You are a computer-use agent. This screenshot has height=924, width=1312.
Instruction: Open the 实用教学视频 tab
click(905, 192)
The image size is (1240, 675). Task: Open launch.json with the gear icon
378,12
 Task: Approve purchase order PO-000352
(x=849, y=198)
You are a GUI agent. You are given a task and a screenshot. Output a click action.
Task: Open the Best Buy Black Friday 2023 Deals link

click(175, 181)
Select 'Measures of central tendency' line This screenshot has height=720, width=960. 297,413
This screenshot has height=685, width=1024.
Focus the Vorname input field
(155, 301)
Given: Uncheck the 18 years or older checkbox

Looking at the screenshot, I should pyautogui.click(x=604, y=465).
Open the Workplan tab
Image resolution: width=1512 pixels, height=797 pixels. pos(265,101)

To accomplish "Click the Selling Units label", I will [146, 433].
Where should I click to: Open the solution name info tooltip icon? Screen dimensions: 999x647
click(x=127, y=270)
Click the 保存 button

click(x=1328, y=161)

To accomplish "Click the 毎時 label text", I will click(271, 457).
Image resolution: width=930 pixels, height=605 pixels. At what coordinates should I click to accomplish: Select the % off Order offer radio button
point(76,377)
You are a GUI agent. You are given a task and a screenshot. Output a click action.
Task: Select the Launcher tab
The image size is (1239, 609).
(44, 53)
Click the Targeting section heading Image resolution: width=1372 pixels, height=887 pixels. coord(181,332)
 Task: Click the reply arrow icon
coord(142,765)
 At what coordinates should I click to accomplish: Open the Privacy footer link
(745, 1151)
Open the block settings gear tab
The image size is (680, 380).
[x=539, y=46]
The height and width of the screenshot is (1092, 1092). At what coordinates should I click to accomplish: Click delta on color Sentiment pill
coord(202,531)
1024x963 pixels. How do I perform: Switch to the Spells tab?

= = = = =

| Directions for this task |
Find each line of the listing above that contains the string "link", and copy those lines verbatim.

| The solution |
Task: Open the Best Buy Black Friday 2023 Deals link
 At what coordinates should I click to accomplish: Open the Privacy footer link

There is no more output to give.